### [TASK DETAILS]
Look below for the line with "Instruction: Toggle sound" and the line with "Given: Expand the Last Updated sort dropdown"; repeat exactly those two lines and all lines between them, but no pictures.

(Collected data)

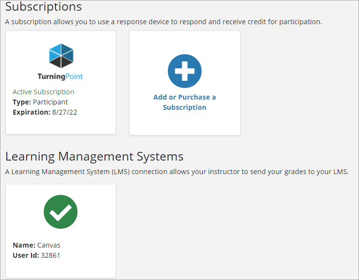The height and width of the screenshot is (280, 359).
Task: Click the Type: Participant line
Action: pyautogui.click(x=40, y=102)
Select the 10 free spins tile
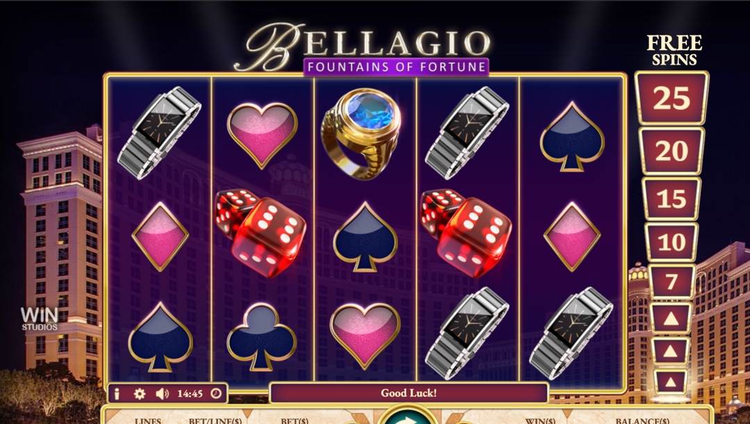The image size is (750, 424). coord(672,242)
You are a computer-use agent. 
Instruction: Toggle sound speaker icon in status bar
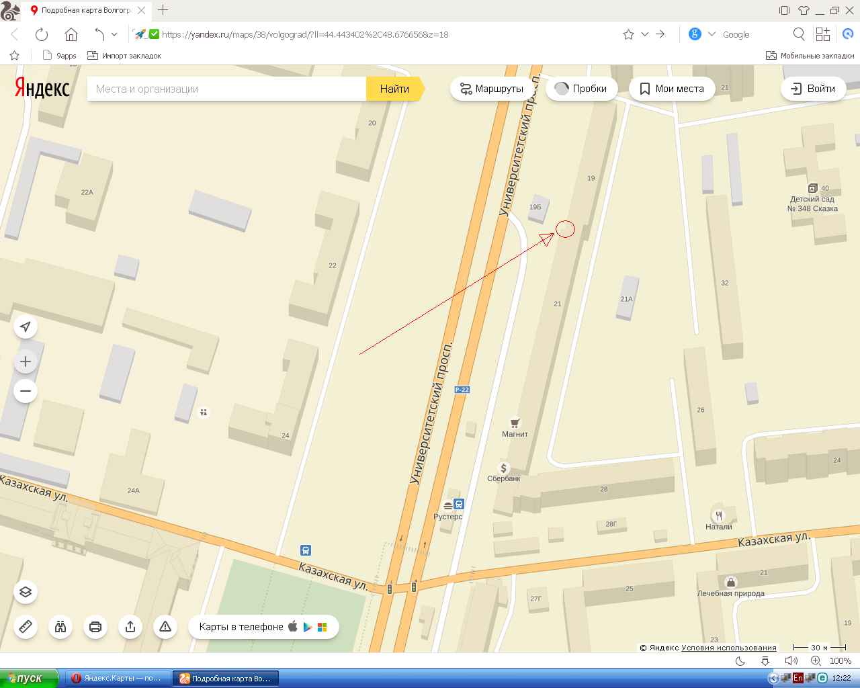(x=791, y=661)
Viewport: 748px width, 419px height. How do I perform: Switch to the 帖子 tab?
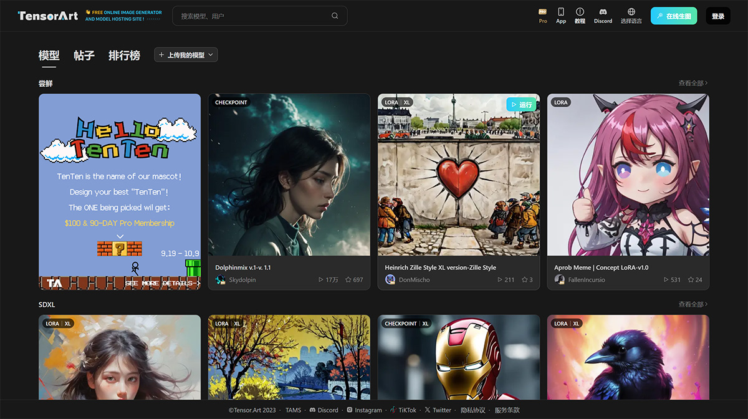coord(84,55)
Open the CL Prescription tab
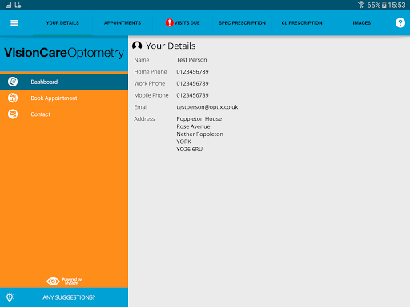This screenshot has width=410, height=307. point(302,23)
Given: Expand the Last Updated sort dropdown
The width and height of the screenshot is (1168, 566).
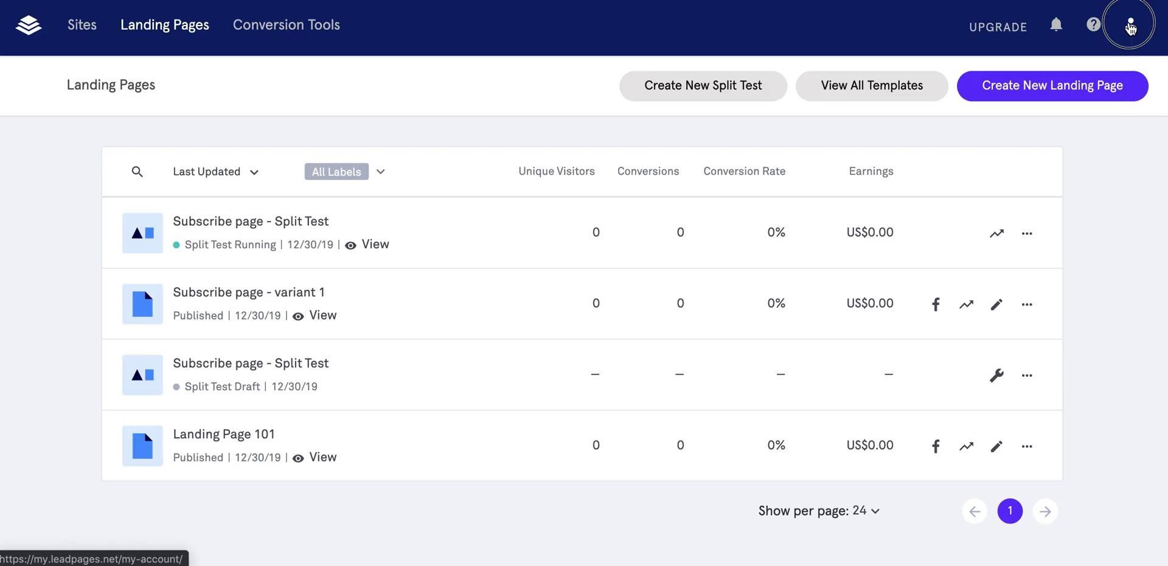Looking at the screenshot, I should pyautogui.click(x=216, y=172).

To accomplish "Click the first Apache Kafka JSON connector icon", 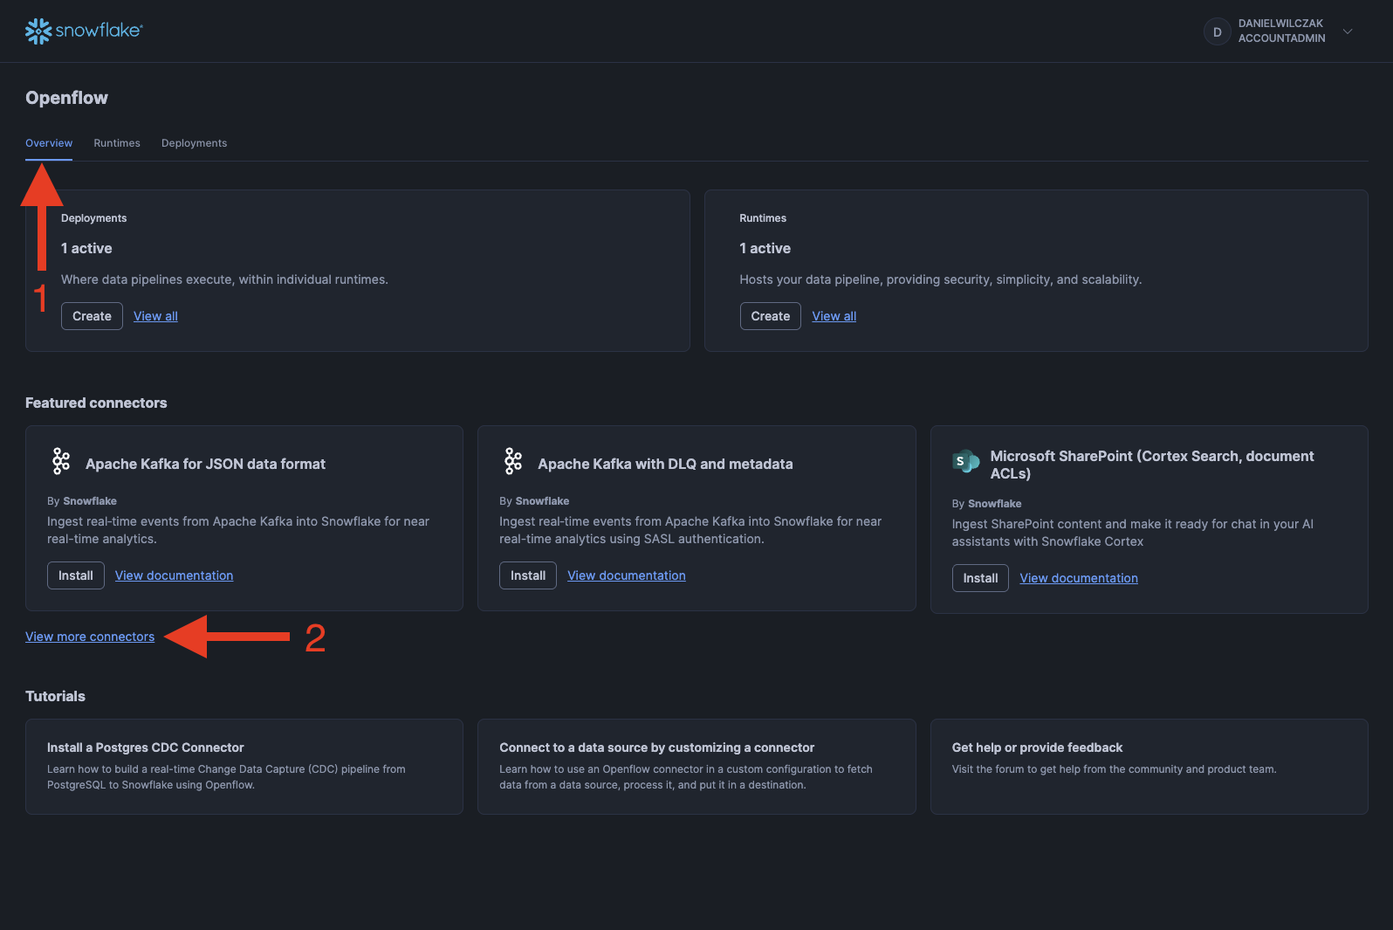I will tap(61, 461).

### [YOUR RESPONSE]
Instruction: Toggle sound speaker icon in status bar
(x=791, y=661)
Viewport: 748px width, 419px height. How do I perform: Switch to the 帖子 tab?
coord(84,55)
Open the CL Prescription tab
This screenshot has width=410, height=307. point(302,23)
Given: Expand the Last Updated sort dropdown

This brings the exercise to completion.